Iran’s foreign minister Mohammad Javad Zarif rejected the possibility of renegotiating the nuclear deal his country signed in 2015. He accused Washington of violating the agreement and has said that Iran has always been faithful to it.
“We will neither outsource our security nor will we renegotiate or add onto a deal we have already implemented in good faith,” he said.
Mr. Zarif said that IAEA, the UN nuclear agency, has confirmed on several occasion Iran’s adherence to the deal while criticising the United States.
“In contrast, the U.S. has consistently violated the agreement, especially by bullying others from doing business with Iran.”
One of the key campaign promises Mr. Trump made was that he would scrap the Iran Nuclear Deal. Just last month, after the meeting with the French President Emmanuel Macron, who came to Washington specifically to try and persuade Trump of remaining part of the deal, he called it “insane.”
As the May 12th deadline, Mr. Trump gave his allies to fix the agreement, approaches it becomes more apparent that The United States will exit the deal President Obama signed in 2015, together with Germany, China, Russia, France, and Britain.

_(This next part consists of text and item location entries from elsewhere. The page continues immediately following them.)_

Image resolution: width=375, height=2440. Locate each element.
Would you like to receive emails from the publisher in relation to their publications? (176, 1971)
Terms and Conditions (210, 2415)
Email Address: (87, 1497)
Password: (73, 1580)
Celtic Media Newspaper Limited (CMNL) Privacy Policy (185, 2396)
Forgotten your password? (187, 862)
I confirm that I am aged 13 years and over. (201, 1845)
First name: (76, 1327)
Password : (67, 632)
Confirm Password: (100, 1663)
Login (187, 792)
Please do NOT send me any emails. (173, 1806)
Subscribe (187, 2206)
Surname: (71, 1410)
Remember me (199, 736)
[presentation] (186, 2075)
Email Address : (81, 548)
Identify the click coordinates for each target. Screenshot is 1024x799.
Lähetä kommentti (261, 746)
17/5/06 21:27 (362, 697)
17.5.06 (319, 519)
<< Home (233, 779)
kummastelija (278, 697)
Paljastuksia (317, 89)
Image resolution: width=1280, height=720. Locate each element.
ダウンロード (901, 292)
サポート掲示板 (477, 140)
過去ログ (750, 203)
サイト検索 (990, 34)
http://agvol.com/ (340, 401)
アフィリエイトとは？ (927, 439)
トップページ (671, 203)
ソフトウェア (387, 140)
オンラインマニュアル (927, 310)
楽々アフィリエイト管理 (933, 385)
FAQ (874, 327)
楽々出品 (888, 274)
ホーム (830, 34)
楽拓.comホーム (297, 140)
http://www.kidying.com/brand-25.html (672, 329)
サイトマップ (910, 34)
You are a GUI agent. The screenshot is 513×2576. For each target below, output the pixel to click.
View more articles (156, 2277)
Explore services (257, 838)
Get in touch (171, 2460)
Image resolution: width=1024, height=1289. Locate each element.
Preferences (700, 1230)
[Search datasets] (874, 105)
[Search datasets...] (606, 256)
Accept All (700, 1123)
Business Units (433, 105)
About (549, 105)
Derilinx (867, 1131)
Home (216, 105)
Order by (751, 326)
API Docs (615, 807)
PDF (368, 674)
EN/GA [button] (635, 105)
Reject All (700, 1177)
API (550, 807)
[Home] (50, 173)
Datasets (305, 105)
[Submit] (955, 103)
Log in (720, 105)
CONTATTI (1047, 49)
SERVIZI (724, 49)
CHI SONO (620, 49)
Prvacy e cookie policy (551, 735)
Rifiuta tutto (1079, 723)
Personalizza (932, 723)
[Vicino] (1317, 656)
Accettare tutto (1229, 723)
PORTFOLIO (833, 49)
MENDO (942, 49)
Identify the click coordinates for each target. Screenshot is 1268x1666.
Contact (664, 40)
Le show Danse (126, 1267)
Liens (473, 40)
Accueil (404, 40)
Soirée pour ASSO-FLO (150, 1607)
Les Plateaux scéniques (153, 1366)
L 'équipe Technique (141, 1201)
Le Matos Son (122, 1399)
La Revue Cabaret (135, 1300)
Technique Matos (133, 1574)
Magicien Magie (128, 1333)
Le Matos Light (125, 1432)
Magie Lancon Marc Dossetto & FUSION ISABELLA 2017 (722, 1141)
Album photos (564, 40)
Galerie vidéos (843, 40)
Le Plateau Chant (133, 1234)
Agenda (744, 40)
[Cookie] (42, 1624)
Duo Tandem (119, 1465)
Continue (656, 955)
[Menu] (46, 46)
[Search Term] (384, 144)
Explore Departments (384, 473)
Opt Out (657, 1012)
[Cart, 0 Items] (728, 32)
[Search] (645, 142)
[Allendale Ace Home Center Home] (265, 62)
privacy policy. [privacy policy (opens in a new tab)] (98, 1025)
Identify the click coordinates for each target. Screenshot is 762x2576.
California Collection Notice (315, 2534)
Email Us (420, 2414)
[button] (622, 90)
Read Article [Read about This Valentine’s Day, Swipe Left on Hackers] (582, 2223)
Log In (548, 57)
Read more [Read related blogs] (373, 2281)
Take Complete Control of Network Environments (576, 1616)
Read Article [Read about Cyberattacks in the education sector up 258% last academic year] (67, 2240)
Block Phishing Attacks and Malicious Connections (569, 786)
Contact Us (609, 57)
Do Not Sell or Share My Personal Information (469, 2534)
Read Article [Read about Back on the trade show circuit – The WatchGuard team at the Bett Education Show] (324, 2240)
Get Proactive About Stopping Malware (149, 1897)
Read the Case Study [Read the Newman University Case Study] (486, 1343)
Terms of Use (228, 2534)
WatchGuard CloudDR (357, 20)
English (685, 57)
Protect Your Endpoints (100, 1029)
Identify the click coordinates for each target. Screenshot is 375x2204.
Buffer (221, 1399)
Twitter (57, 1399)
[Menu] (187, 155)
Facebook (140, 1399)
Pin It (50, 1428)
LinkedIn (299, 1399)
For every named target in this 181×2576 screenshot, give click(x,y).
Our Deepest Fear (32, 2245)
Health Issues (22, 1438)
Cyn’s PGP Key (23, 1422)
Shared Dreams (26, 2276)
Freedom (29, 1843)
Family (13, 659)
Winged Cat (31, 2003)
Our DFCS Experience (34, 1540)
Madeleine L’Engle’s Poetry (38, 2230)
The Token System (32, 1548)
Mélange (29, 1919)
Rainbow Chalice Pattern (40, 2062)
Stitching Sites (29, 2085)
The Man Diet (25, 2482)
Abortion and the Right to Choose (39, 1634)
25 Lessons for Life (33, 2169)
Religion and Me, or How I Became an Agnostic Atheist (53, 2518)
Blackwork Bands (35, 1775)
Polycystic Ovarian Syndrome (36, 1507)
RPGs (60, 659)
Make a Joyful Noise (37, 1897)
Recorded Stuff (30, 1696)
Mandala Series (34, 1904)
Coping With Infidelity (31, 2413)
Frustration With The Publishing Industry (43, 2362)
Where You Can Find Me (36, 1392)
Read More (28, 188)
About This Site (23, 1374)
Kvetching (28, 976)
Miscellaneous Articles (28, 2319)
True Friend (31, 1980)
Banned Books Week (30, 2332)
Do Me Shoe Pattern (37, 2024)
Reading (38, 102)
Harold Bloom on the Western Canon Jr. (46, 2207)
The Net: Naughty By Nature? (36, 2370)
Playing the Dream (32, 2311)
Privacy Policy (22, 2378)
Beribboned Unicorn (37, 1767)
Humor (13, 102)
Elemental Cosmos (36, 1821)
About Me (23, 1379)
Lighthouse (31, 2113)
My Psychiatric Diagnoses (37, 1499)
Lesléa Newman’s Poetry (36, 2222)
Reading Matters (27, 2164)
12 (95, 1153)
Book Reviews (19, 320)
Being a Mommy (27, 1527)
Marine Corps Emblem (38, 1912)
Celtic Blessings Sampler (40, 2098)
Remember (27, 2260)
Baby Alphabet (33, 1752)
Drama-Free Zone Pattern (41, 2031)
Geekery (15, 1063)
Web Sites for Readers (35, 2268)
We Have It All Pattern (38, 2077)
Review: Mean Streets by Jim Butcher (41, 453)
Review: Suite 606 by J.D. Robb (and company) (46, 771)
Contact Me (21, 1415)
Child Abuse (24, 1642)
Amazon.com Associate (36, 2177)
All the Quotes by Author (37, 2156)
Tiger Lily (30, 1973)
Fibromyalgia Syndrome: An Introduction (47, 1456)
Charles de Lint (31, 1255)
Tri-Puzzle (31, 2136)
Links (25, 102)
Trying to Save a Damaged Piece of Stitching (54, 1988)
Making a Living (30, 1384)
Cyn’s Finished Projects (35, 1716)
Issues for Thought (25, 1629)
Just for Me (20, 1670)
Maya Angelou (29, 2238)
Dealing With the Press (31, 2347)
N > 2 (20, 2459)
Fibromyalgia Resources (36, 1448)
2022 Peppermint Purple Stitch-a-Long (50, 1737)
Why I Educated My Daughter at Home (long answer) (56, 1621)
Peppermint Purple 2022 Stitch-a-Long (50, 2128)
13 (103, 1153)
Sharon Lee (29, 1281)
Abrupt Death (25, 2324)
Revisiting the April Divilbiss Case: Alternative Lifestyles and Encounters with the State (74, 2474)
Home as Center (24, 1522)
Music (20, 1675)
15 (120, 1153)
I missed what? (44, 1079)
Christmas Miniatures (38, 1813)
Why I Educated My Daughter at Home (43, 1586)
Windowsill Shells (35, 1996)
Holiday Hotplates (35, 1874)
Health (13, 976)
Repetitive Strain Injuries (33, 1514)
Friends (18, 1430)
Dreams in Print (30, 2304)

The deal allowed Iran to return to the international markets in exchange for curtailing its nuclear weapons program, reducing the number of centrifuges and sending much of the country’s stockpile of enrichened uranium to Russia.
It is unclear how exactly the scenario would play out, but it is certain that it will add a new dose of instability to the already shaken region.
Mohammad Javad Zarif likened the attempts to renegotiate the agreement to a real estate deal.
“When you buy a house and move your family in it or demolish it to build a skyscraper, you cannot come back two years later and renegotiate the price,” he said.